Most Jews who observe the Sabbath regard it as having been instituted as a perpetual covenant for the Israelites (Exodus 31:13–17), as a sign respecting two events: the day during which God rested after having completed Creation in six days (Exodus 20:8–11) and the Israelites’ deliverance from Egypt (Deuteronomy 5:12–15). However, most Sabbath-keeping Christians regard the Sabbath as having been instituted by God at the end of Creation week and that the entire world was then, and continues to be, obliged to observe the seventh day as Sabbath.

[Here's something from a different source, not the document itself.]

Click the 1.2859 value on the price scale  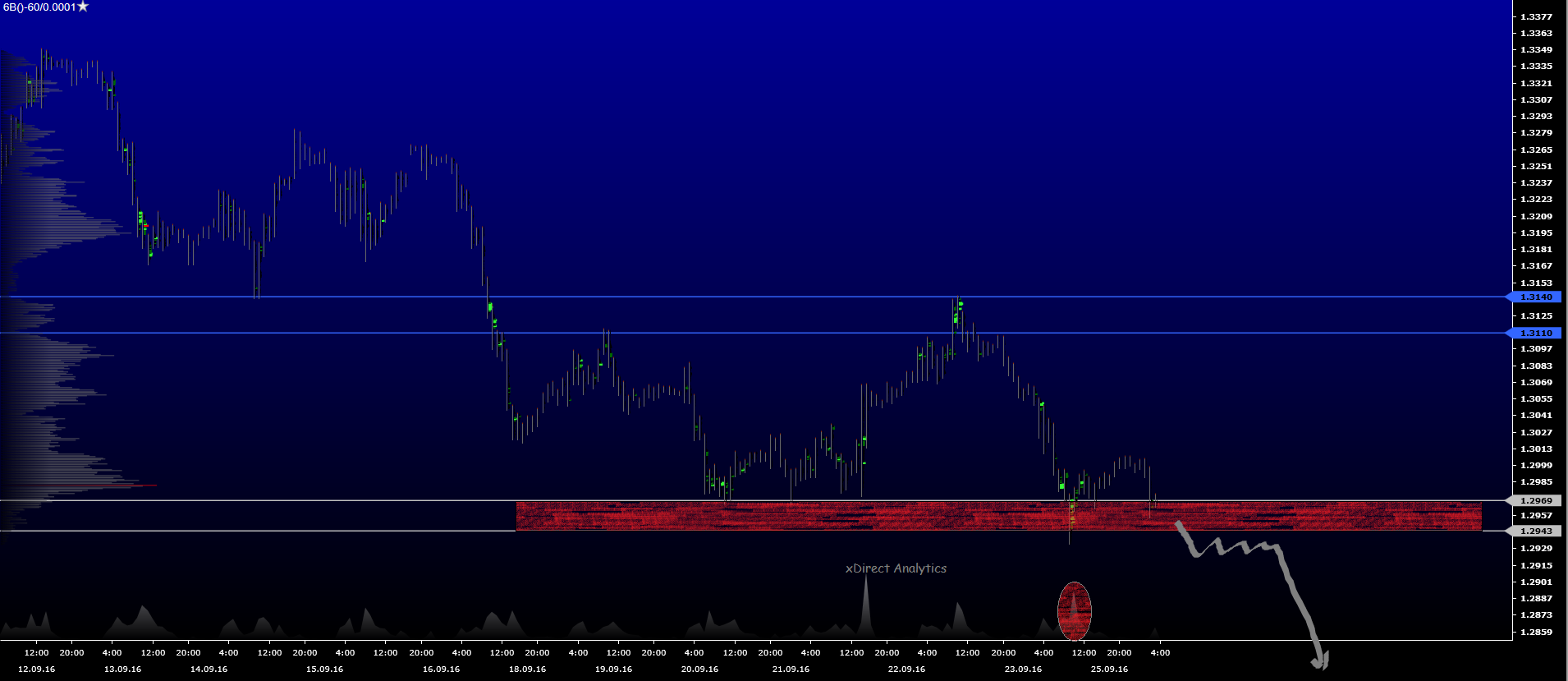[x=1536, y=632]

What in fact I had anticipated this morning was not photographs but a day of being alone. Unlike the transport and athletic flourish of Denis Secundus, today’s initial stirring effectuated within me minor trepidation as I vexedly contemplated the awfy occasion to be alone. I suddenly felt uncommonly ancient and doddering, inexplicably in need and at risk of complete discombobulation. Silly, I know, but the urgency of the impending peril was quite unaccustomed. Nonetheless I sensed as well that it behooved me to prove my worth, to triumph the unfettered field of anonymity before me, to quell the uncontrollable urges to admit defeat and decomposition, bravely to face eternity!

Happily I recovered from the confusion.  Perhaps it was the decidedly chilly and gloomy weather, a mixture of intermittent rain and pervasive grey clouds, which distracted me and enforced its renowned pensiveness. Or maybe it was the more compelling and unusual obligation to consider the managment and production of the evening meal.  This I can tell you entailed driving my automobile; there was no domestic threat of having to familiarize myself with either the ‘fridge or the stove – or the cupboards for that matter. My ineptitude in the kitchen is beyond words.  Thanks however to the inimitable knowledge of Chef (the same who is author of my current doom), I have been introduced to the excellence of La Maison Du Kouign-Amann (Authentic French Delicacies).

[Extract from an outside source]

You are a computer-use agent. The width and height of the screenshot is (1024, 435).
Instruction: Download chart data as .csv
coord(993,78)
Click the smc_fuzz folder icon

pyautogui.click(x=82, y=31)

Accordingly I rallied myself for a drive in my automobile to the city. With the intemperate weather I was obliged to keep the windows closed.  This in turn meant I had opportunity to listen to music. Which I did to my entire delight, at times raising the volume to a level which for others might have been uncomfortable, and switching choice of music indiscriminately.

But the unsurpassable enthrallment today was the trip to La Maison Du Kouign-Amann (Authentic French Delicacies). Although I had driven Chef to La Maison before, I had always stayed in the car. Today I ventured inside.  As I told the cashier, “This is a dangerous place!” Thankfully I had remembered to bring with me a shopping bag. I tried as best I could on this maiden visit to examine everything within sight. I finally gave up.

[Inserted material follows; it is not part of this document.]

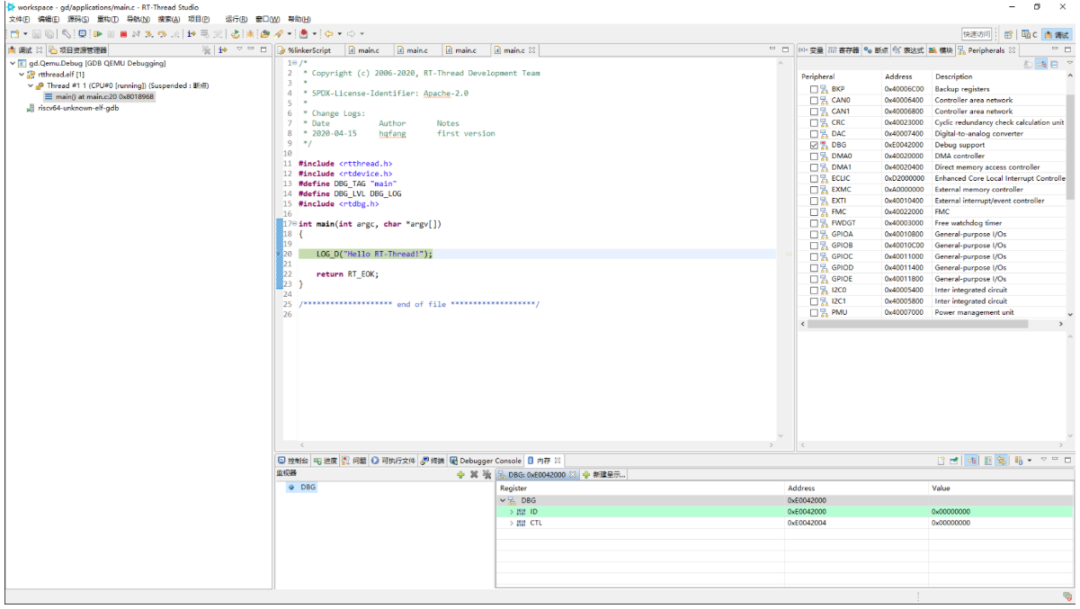Click the red Terminate debug button
Image resolution: width=1080 pixels, height=609 pixels.
coord(123,34)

Back home has wrought characteristic harmony. Chef returned briefly before yet another hockey game (might even be Junior A or B).  This conjunction afforded us the opportunity to examine the contents of the shopping bag. Without further interruption I went below stairs to the subterranean garage where I rolled about in my tricycle for the better part of an hour interrupted only briefly by an expectably animated conversation with Stuart. For me the ephemeral cycle brought the comfort of custom to an otherwise lonely afternoon. I won’t pretend there is any athletic merit in my cycling. When I regained the apartment, all was in order, the way it always is.  I think my paramount duty before sitting at table this evening is to turn off the stove.